EWANGELIZOWALIŚMY Z MOCĄ 
(Spotkanie modlitewno-formacyjne 18.10.2012) 

Zakończył się I Diecezjalny Kongres Ewangelizacyjny i zakończyła się „pierwsza nasza wyprawa misyjna”. Podsumowaniu osiągnięć i porażek ewangelizacyjnych poświęcone było czwartkowe spotkanie, które rozpoczęliśmy w radosnej atmosferze. Radowaliśmy się, gdyż było nas dużo, przybyło kilka młodych, pełnych zapału Sióstr. Czyżby to były już pierwsze owoce ewangelizacji!? Dziękujemy Ci, Panie Jezu Chryste, że zasilasz nasze szeregi! 


Stojąc w dużym kole wokół płonącej świecy (przy wygaszonych światłach), czuliśmy jak przenikała nas obecność Boża i Duch Święty działał z mocą . Wołaliśmy więc do Niego, aby zainaugurowany Roku Wiary był szansą dla naszego nawrócenia, abyśmy na nowo doświadczyli smaku dzielenia się słowem Bożym, nie przestawali być solą ziemi, badali swoje serca i dążyli do ideału. Półgłosem w równoczesnej modlitwie uwielbialiśmy Jezusa naszego Pana. Było to piękne i przypominało łan szumiących zbóż podczas łagodnego wietrzyku. Nic więc dziwnego, iż czuliśmy się jak w przedsionku nieba. 

Świadectwa, które zostały wypowiedziane, utwierdziły nas w przekonaniu, iż Duch Święty posługiwał się nami i słowo Boże nie tylko poruszało przechodniów, do których było kierowane, ale przede wszystkich nas samych i też byliśmy ewangelizowani. Dominika stwierdziła: „ Piękny czas Bożej łaski! Zobaczyłam w sobie sporo pychy, której nie powinno być”. Pantomima i kerygmat, który głosiła, w miejscach najbardziej zaludnionych, poruszały serca. Niektórzy nie wsiadali w podjeżdżające autobusy i z zapartym tchem słuchali słów płynących z mocą. Dużą pomocą była modlitwa wstawiennicza Sióstr stojących obok z różańcami w rękach. Dla Agatki, która na początku (jak stwierdziła, miała blokadę mówienia) ratunkiem były baloniki z napisem „Bóg Cię kocha” i były świetnym argumentem, do pokonania swojej niemocy. Andrzej doświadczył ogromnej łaski działania Ducha Świętego dzięki tablicy, którą nosił na sobie z napisem; „ Co byś zrobił, gdyby ten dzień był ostatni w Twoim życiu”. Z nią nie rozstał się do końca ewangelizacji, gdyż słowa te przywołując bolesny obraz z jego życia sprzed kilku laty (jego brat zginął w wypadku) stały się błogosławieństwem. Ula, rozdając fragmenty Pisma Świętego mówiła o bezgranicznej miłości Bożej. Szczególnie poruszyło ją spotkanie z młodą dziewczyną, u której widząc ogromne poruszenie i łzy przytuliła do serca jak najczulsza matka i tak dłuższy czas trwały w uścisku. To tylko fragmentaryczne obrazy, które miały miejsce na ulicach naszego miasta w tym wyjątkowym dniu. 

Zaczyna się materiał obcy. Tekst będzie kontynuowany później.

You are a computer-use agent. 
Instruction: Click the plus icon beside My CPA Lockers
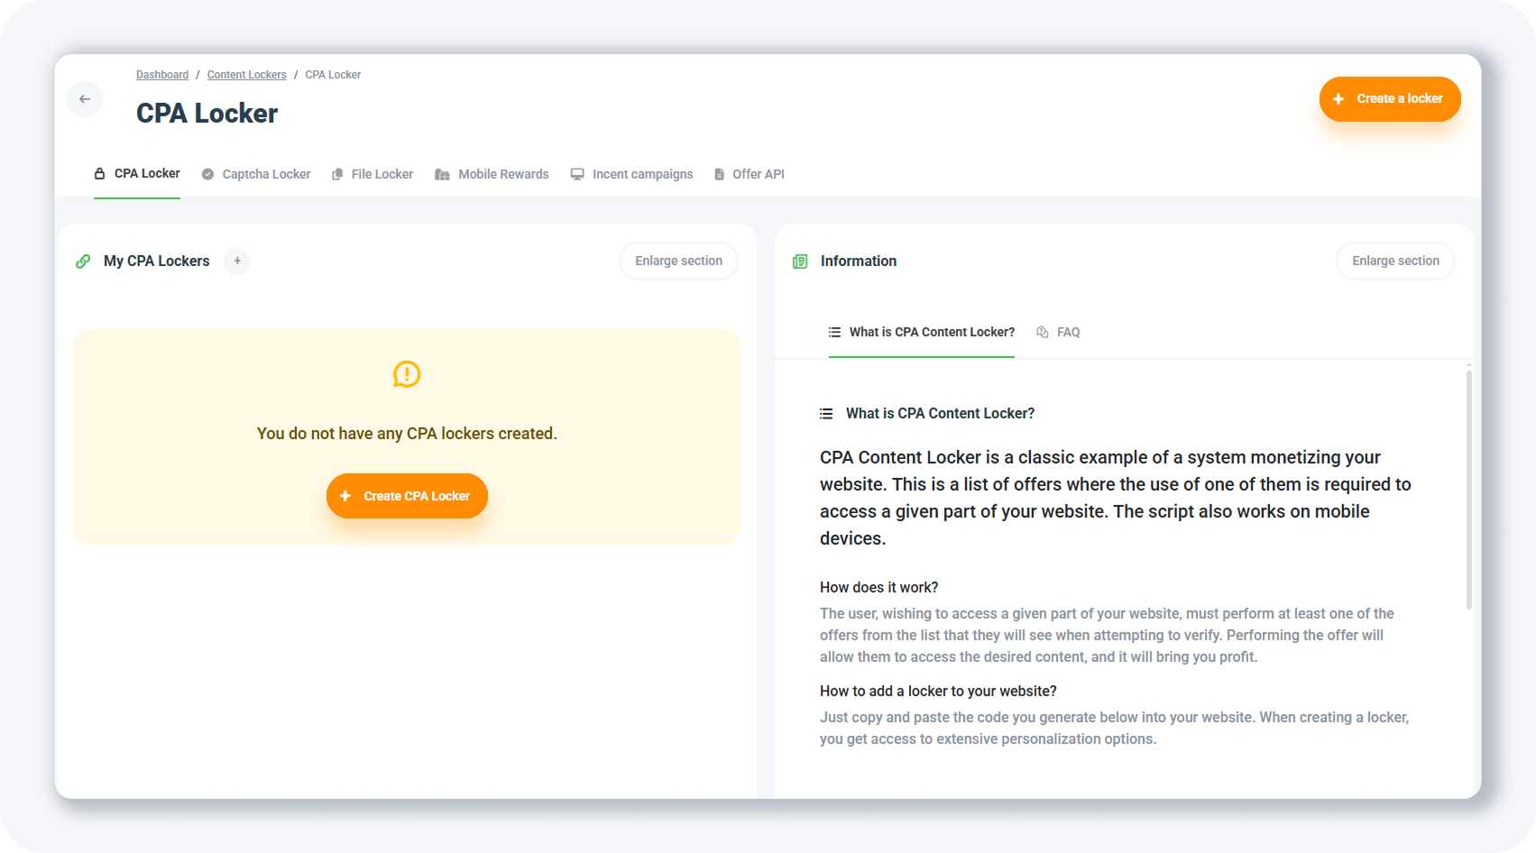click(237, 261)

Ogromną i ważną rolę w otwieraniu serc spełniły piękne i głębokie pieśni zespołów muzycznych na scenie, konferencje i kerygmaty Księży i naszego Brata Zdzisława, pantomimy i wzruszające świadectwa. My wiemy, iż takich dni będzie dużo, dużo więcej i będziemy bogatsi w zdobyte podczas tej ewangelizacji doświadczenia. Z pewnością pomysłów skuteczniejszego ewangelizowania do następnej ewangelizacji będzie przybywać, a my będziemy pilnie pracować nad tym, aby jak najwięcej „błądzących wyrwać dla Jezusa”. Błogosław nam w tym dziele Panie Jezu Chryste!